- Try it -
In the listing below, count the lines containing the string "computer". Reply with that number only.

>>>>>

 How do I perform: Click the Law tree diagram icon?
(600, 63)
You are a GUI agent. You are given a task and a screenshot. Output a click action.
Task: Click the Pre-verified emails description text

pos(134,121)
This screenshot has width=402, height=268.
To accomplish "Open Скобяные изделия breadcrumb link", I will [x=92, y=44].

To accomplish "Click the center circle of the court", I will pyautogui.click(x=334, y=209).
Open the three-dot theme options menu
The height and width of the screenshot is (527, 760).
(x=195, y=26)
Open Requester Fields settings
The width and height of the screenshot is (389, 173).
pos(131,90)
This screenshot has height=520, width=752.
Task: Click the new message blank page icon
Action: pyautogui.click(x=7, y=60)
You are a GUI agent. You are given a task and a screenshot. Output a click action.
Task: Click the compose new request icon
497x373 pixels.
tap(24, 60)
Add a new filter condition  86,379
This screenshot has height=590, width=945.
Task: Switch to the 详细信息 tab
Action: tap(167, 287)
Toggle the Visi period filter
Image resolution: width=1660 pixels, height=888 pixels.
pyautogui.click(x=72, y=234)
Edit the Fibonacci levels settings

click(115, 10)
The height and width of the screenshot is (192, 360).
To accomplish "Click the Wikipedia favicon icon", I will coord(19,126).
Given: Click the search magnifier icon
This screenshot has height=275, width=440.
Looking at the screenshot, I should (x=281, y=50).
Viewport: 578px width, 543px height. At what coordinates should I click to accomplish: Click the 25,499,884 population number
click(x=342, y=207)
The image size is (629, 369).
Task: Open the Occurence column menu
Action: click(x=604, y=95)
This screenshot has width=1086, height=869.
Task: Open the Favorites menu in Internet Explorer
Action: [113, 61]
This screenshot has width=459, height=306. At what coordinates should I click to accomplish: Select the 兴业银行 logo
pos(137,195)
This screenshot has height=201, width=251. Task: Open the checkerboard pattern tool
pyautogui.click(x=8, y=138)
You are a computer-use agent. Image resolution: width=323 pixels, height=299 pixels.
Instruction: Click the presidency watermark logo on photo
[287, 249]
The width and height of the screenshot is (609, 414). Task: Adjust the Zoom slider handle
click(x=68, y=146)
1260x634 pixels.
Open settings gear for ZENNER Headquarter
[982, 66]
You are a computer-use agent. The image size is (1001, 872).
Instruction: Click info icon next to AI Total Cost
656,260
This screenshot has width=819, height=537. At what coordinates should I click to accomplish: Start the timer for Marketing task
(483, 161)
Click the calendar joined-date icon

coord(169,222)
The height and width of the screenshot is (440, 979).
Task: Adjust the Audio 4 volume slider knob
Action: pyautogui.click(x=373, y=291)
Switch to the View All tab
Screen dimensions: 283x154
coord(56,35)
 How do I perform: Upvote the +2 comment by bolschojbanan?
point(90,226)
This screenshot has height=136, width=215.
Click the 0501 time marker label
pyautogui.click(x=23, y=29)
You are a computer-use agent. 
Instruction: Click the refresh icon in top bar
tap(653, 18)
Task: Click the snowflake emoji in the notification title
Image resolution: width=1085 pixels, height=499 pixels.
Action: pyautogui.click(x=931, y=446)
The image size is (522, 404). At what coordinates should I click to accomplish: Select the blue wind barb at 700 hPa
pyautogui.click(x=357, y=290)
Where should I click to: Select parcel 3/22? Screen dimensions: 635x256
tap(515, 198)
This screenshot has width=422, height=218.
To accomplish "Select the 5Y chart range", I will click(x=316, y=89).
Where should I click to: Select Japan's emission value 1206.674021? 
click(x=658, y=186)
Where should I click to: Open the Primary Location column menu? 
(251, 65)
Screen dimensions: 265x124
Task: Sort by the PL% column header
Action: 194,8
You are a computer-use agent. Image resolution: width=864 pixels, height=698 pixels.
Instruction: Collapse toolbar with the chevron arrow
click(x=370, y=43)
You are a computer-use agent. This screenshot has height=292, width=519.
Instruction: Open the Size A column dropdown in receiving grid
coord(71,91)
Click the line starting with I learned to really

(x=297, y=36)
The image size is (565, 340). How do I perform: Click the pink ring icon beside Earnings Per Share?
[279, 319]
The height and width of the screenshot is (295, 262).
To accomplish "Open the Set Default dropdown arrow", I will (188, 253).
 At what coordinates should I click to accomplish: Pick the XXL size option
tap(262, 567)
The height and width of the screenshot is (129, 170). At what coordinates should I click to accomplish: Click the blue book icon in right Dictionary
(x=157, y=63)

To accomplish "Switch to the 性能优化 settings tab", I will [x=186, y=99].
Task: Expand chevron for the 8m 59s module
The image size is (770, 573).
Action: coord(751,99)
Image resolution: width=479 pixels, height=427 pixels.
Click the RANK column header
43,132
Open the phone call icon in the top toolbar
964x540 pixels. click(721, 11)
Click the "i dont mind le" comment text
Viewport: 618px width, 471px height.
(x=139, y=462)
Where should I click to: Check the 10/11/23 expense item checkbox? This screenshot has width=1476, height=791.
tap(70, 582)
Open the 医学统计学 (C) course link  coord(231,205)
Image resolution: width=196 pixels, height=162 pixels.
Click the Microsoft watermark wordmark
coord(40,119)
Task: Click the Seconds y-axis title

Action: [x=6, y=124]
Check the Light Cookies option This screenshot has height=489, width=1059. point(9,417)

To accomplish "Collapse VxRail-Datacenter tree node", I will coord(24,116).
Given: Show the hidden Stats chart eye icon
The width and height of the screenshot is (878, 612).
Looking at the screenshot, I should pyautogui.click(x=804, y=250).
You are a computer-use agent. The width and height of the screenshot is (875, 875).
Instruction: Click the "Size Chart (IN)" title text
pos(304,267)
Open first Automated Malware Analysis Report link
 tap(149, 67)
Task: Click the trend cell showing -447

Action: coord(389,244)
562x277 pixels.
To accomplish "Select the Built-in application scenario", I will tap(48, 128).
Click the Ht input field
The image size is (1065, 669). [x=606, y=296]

<<<<<

- Task answer -
6